> THE TASK
Bring together all lines of the material below that contain the string "agent".

> DATA EXCERPTS

────

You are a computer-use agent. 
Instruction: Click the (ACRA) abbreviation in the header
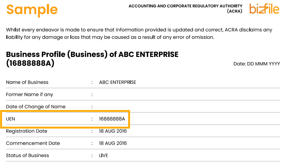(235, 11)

────

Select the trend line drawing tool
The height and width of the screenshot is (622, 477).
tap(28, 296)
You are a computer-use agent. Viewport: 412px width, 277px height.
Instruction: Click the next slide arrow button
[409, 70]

────

> ANSWER TO THE EXERCISE
You are a computer-use agent. 
You are a computer-use agent. Viewport: 412px width, 277px height.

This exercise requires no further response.